Sunday began the annual observance of Yom HaShoah, a day of remembrance for victims and survivors of the Holocaust. In communities around Vermont, people gathered to share their own families' history of escape and survival from the genocide of Jews during World War II.
We talk with Vermont descendants of Holocaust survivors about the effort to capture and record personal stories from the Holocaust, and why it's important to study this history now. Our guests are Rabbi David Fainsilber of the Jewish Community of Greater Stowe, and Jack Mayer, a Middlebury pediatrician and author of two books about the Holocaust.
We also hear the personal history of Erica Hecht of Stowe, whose Hungarian family tried to mask its Jewish identity in order to survive. And from Heidi Fishman of Norwich, whose novel for young readers tells her own mother's story of escape and survival.
Professor Ingrid Anderson was the featured speaker at the Jewish Community of Greater Stowe's Yom HaShoah commemoration.

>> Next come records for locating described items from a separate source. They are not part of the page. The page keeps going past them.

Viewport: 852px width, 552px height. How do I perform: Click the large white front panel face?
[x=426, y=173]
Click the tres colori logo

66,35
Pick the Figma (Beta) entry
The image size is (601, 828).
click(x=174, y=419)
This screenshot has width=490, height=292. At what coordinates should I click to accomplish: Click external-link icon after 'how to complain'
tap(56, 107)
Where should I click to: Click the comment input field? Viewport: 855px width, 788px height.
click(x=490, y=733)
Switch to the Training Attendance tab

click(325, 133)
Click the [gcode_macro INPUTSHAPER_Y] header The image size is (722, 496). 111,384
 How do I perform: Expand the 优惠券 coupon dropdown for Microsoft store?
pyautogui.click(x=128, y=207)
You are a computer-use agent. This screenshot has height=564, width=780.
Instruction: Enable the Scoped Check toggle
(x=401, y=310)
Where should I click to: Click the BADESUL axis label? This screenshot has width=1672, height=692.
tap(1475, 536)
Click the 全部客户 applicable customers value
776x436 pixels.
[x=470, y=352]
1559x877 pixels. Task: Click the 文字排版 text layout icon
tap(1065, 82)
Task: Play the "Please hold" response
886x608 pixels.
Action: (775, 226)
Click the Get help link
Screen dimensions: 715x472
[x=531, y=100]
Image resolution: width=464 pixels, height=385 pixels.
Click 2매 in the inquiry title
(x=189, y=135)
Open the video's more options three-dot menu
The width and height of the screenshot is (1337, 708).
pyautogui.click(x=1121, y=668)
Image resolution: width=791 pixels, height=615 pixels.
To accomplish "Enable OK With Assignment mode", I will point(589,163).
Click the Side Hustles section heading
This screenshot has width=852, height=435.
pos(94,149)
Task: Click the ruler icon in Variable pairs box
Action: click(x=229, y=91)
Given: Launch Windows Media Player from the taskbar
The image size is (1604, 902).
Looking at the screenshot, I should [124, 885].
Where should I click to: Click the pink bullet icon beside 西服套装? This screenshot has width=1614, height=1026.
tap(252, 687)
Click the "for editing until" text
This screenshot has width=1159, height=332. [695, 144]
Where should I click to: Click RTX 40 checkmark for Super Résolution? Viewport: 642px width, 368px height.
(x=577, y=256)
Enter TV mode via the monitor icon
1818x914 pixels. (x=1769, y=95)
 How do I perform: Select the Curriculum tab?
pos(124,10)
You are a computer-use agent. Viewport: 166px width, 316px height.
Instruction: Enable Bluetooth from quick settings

Anderson is a specialist in modern and contemporary Jewish philosophy, and teaches at Boston University. In her talk at JCOGS – which you can listen to below – Anderson described the life and work of Elie Weisel, who was her teacher at BU's Center for Jewish Studies.
Commemoration events around Vermont:
- Jewish Community of Greater Stowe exhibit, 'From Generation to Generation... We Are Here!' is open to the public in the JCOGS social hall from April 24 to May 18 on Mondays and Thursdays from 2-4 p.m., Fridays 5:30 – 6:00 p.m. and after Sabbath services.
- Book launch for Tutti's Promise is Thursday, April 27 at 7 p.m. at Crossroads Academy in Lyme, NH.
- Screening and discussion of the film Complicit about the U.S. refusal to accept Jewish refugees escaping from Nazi occupation. Tuesday, April 25 at 7 p.m. at Temple Sinai in South Burlington.
Broadcast live on Tuesday, April 25, 2017 at noon; rebroadcast at 7 p.m.